To do. All records below are to be set down exactly, each character intact.
======== Task material ========
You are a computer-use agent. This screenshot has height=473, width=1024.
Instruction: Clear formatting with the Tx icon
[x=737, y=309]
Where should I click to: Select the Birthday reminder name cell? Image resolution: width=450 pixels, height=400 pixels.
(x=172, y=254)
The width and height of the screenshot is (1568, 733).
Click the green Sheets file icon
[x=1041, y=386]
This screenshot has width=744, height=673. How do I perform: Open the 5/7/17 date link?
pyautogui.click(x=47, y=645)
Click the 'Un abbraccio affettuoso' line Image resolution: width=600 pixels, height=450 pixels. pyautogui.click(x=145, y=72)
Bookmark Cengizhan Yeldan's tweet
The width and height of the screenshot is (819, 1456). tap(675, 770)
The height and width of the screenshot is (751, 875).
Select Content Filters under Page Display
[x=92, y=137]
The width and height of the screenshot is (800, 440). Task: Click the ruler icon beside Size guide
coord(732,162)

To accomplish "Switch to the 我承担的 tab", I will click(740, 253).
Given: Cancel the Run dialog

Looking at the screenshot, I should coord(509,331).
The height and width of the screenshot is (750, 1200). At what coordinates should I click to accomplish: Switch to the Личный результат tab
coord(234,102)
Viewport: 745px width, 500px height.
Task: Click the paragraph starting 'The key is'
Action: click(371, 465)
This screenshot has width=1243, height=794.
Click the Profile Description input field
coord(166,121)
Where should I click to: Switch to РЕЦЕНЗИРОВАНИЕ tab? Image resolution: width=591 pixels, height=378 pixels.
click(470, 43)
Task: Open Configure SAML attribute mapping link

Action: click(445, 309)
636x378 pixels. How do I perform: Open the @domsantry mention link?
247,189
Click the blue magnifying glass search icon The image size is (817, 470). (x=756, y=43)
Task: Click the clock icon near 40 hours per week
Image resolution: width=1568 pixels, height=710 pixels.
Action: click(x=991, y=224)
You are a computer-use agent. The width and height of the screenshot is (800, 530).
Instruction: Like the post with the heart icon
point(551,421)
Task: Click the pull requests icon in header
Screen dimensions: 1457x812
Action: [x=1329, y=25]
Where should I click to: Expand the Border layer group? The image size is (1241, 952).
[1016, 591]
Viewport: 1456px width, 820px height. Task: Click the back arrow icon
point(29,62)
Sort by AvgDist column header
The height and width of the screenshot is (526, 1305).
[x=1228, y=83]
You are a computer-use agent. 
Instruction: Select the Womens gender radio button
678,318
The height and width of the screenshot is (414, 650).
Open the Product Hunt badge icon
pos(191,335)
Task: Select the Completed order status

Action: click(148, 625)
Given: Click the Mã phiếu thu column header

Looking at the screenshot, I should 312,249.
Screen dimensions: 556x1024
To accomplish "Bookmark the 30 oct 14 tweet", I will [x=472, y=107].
========
Final answer.
You are a computer-use agent. This screenshot has height=473, width=1024.
Instruction: Clear formatting with the Tx icon
[x=737, y=309]
Where should I click to: Select the Birthday reminder name cell? Image resolution: width=450 pixels, height=400 pixels.
(x=172, y=254)
The width and height of the screenshot is (1568, 733).
Click the green Sheets file icon
[x=1041, y=386]
This screenshot has width=744, height=673. How do I perform: Open the 5/7/17 date link?
pyautogui.click(x=47, y=645)
Click the 'Un abbraccio affettuoso' line Image resolution: width=600 pixels, height=450 pixels. pyautogui.click(x=145, y=72)
Bookmark Cengizhan Yeldan's tweet
The width and height of the screenshot is (819, 1456). tap(675, 770)
The height and width of the screenshot is (751, 875).
Select Content Filters under Page Display
[x=92, y=137]
The width and height of the screenshot is (800, 440). Task: Click the ruler icon beside Size guide
coord(732,162)

To accomplish "Switch to the 我承担的 tab", I will click(740, 253).
Given: Cancel the Run dialog

Looking at the screenshot, I should coord(509,331).
The height and width of the screenshot is (750, 1200). At what coordinates should I click to accomplish: Switch to the Личный результат tab
coord(234,102)
Viewport: 745px width, 500px height.
Task: Click the paragraph starting 'The key is'
Action: click(371, 465)
This screenshot has width=1243, height=794.
Click the Profile Description input field
coord(166,121)
Where should I click to: Switch to РЕЦЕНЗИРОВАНИЕ tab? Image resolution: width=591 pixels, height=378 pixels.
click(470, 43)
Task: Open Configure SAML attribute mapping link

Action: click(445, 309)
636x378 pixels. How do I perform: Open the @domsantry mention link?
247,189
Click the blue magnifying glass search icon The image size is (817, 470). (x=756, y=43)
Task: Click the clock icon near 40 hours per week
Image resolution: width=1568 pixels, height=710 pixels.
Action: click(x=991, y=224)
You are a computer-use agent. The width and height of the screenshot is (800, 530).
Instruction: Like the post with the heart icon
point(551,421)
Task: Click the pull requests icon in header
Screen dimensions: 1457x812
Action: [x=1329, y=25]
Where should I click to: Expand the Border layer group? The image size is (1241, 952).
[1016, 591]
Viewport: 1456px width, 820px height. Task: Click the back arrow icon
point(29,62)
Sort by AvgDist column header
The height and width of the screenshot is (526, 1305).
[x=1228, y=83]
You are a computer-use agent. 
Instruction: Select the Womens gender radio button
678,318
The height and width of the screenshot is (414, 650).
Open the Product Hunt badge icon
pos(191,335)
Task: Select the Completed order status

Action: click(148, 625)
Given: Click the Mã phiếu thu column header

Looking at the screenshot, I should 312,249.
Screen dimensions: 556x1024
To accomplish "Bookmark the 30 oct 14 tweet", I will [x=472, y=107].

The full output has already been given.